(Dataset entries)
--- START ---

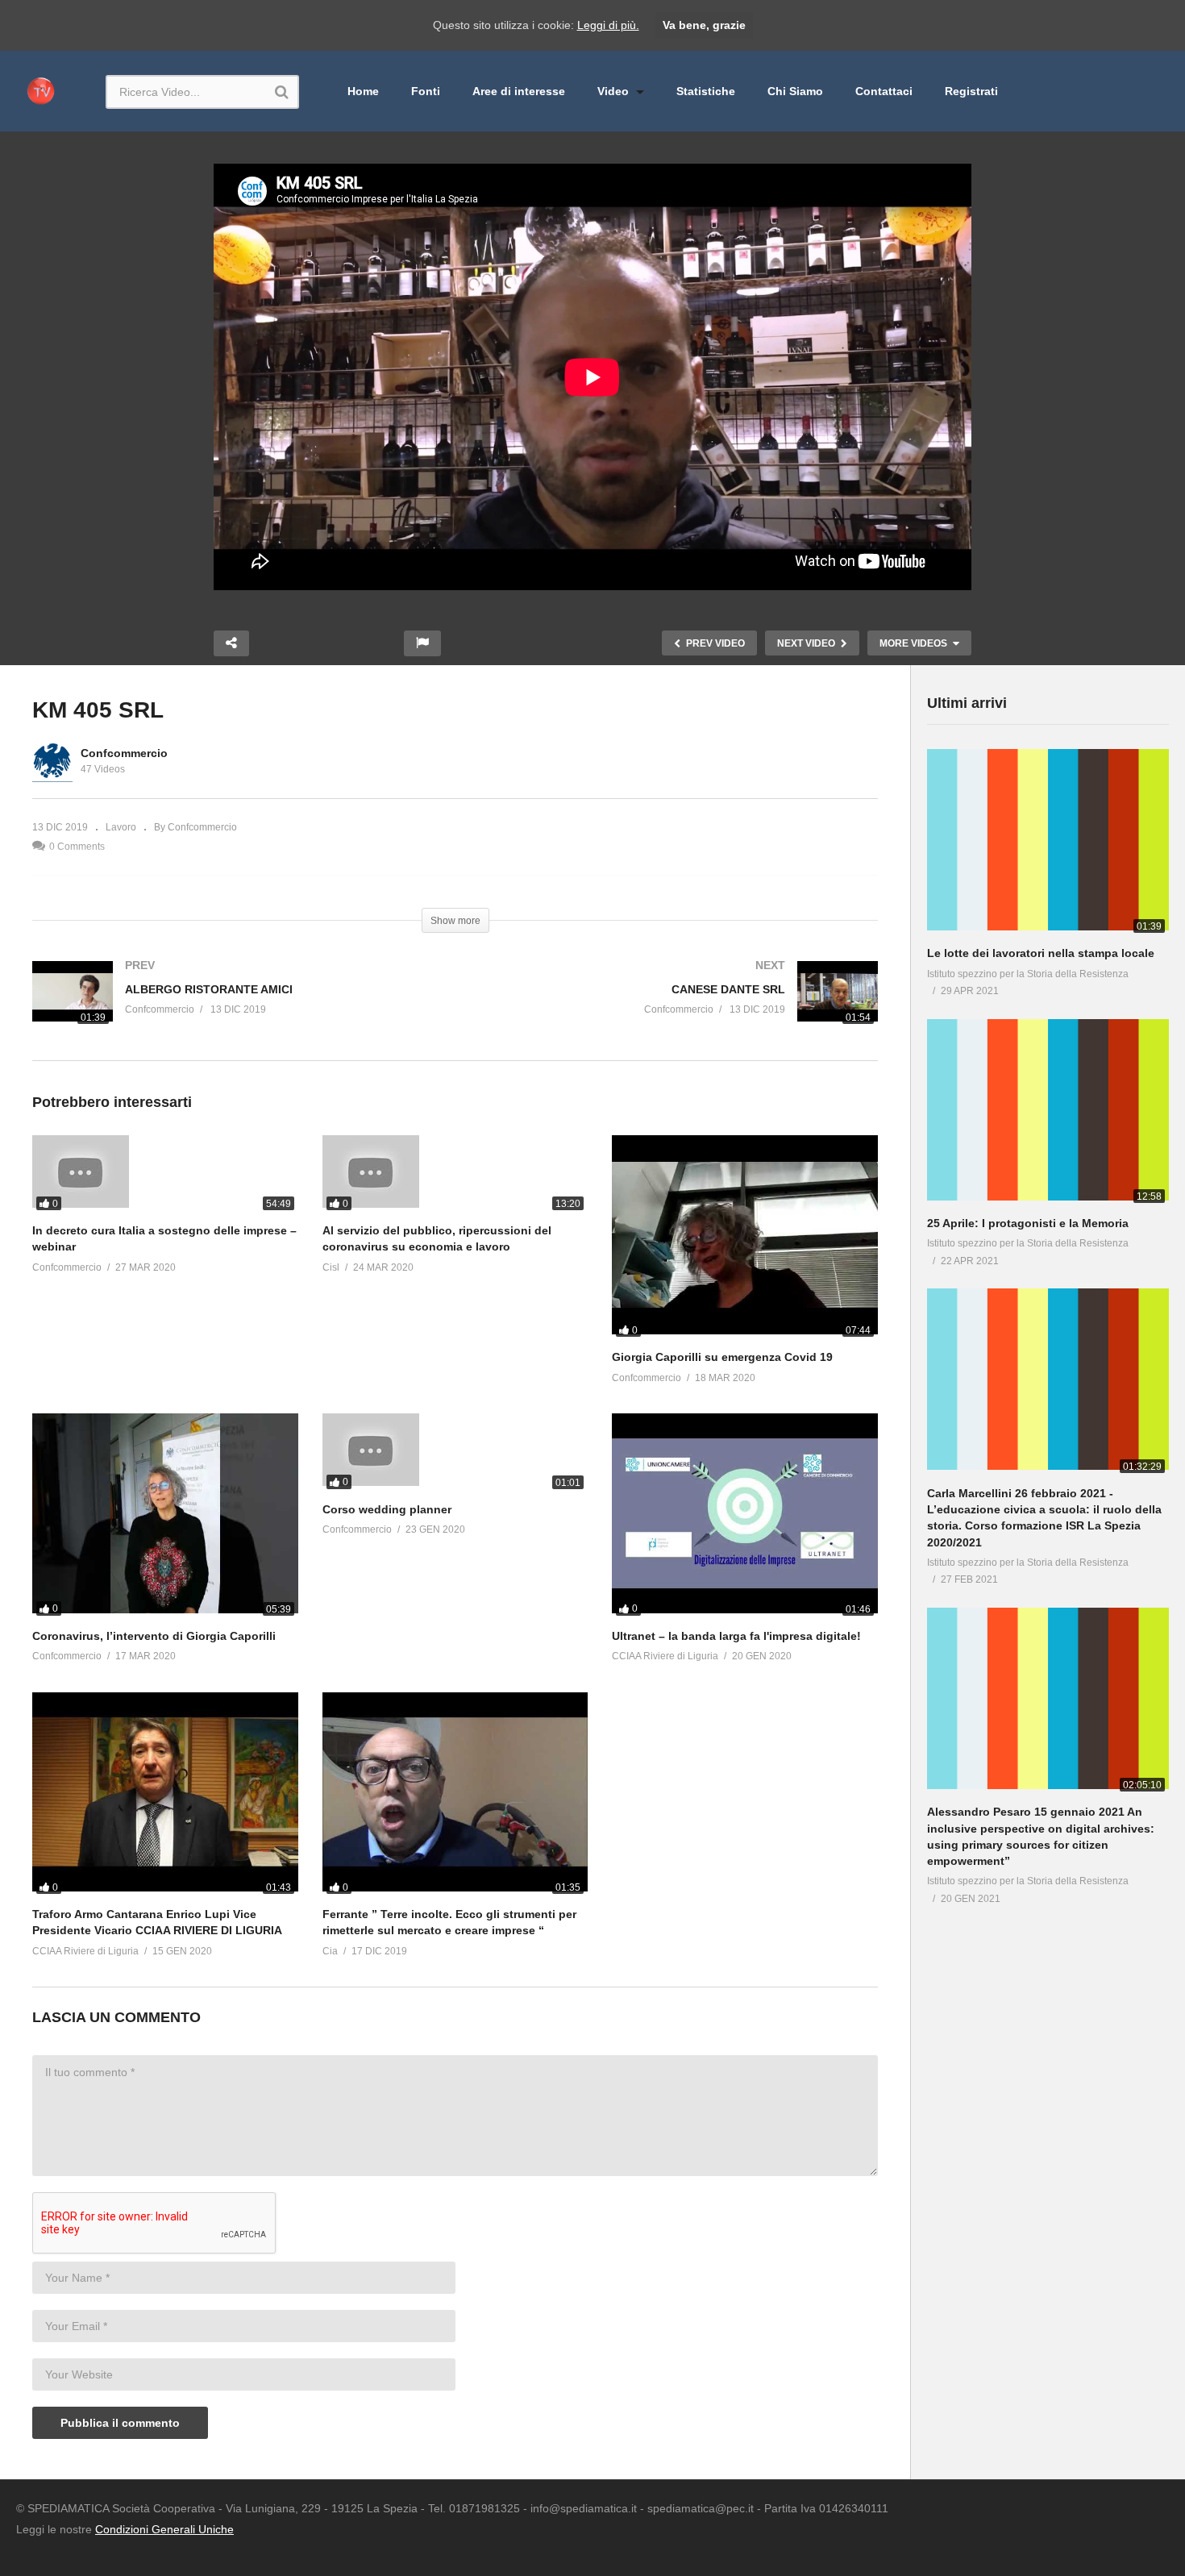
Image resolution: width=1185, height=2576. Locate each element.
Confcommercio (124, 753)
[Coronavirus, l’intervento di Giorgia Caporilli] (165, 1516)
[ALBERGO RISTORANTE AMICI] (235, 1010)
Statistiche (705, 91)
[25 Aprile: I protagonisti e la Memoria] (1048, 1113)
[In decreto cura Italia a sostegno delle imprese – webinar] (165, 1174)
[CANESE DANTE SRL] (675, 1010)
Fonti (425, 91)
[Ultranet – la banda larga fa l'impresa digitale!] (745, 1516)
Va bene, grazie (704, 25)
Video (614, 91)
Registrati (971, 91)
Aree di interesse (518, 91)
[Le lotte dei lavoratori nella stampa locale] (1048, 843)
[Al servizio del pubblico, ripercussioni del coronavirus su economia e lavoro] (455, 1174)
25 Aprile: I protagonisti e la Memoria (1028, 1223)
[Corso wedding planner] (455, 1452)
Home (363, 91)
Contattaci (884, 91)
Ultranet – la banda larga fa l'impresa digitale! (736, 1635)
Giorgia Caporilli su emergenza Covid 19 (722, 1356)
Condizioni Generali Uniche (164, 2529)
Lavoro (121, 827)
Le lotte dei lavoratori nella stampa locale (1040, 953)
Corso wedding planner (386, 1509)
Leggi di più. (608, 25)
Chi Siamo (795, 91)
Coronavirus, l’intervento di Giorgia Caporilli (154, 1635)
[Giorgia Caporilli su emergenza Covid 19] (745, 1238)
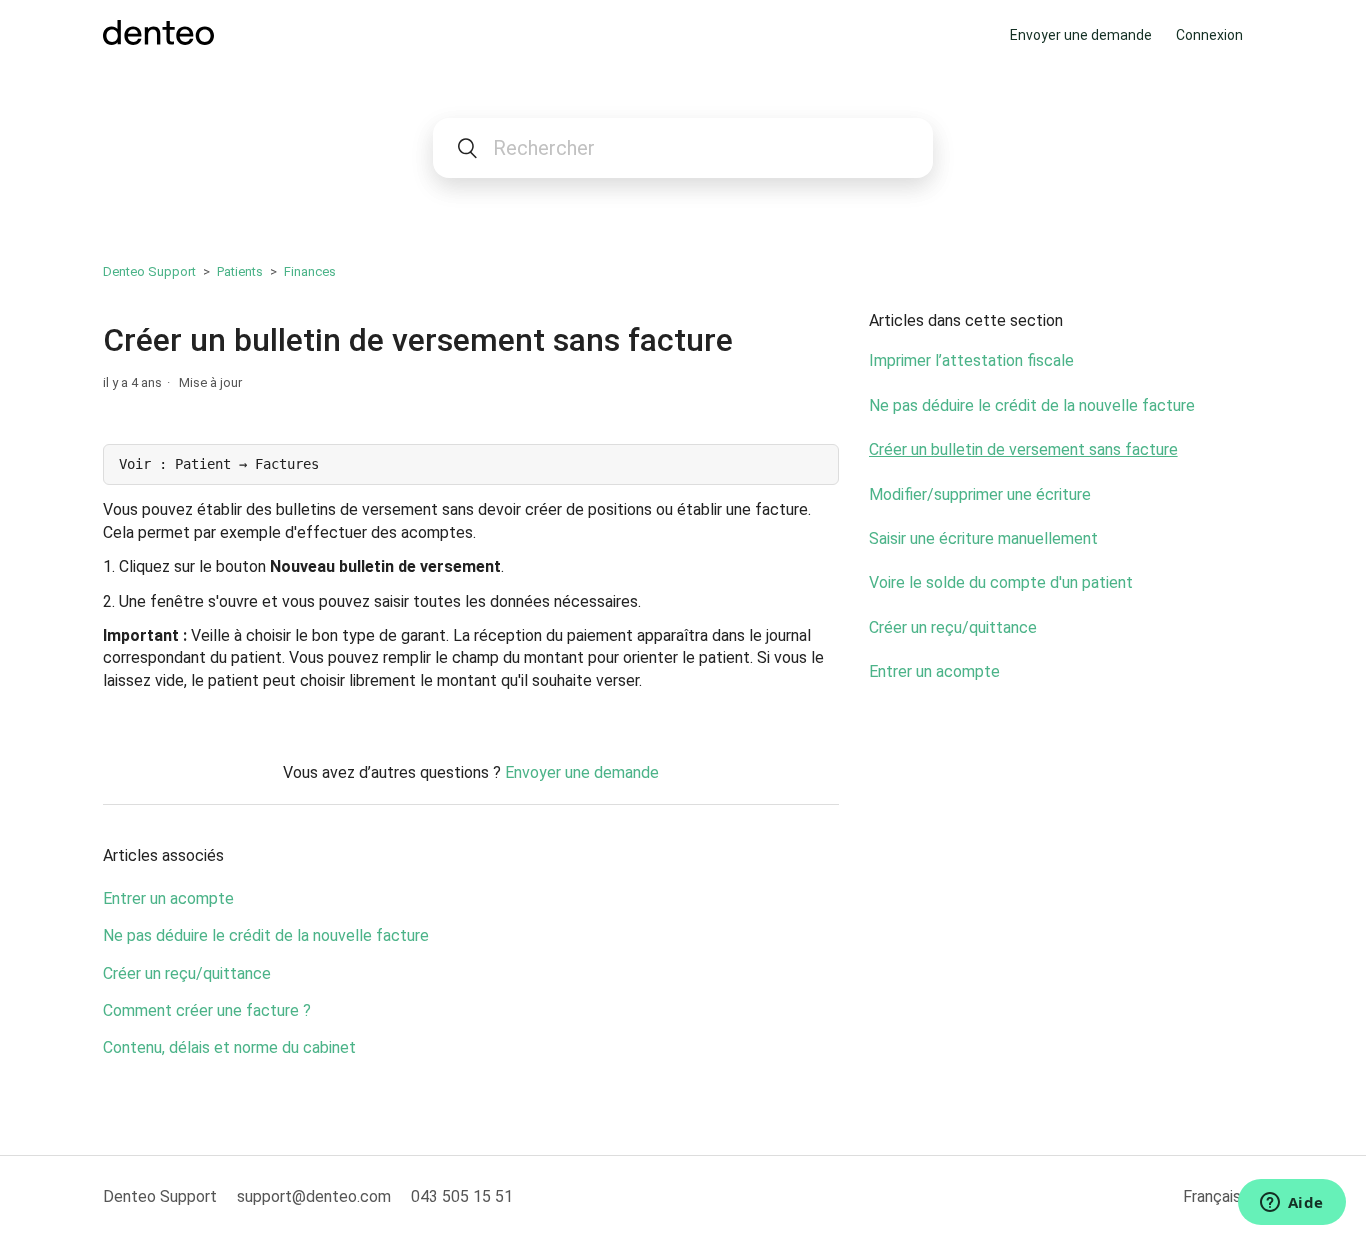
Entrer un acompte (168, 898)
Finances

--- END ---

[PROBLEM] Copy every line above in which the string "intervento" shows up.

[EXERCISE ANSWER]
[Coronavirus, l’intervento di Giorgia Caporilli] (165, 1516)
Coronavirus, l’intervento di Giorgia Caporilli (154, 1635)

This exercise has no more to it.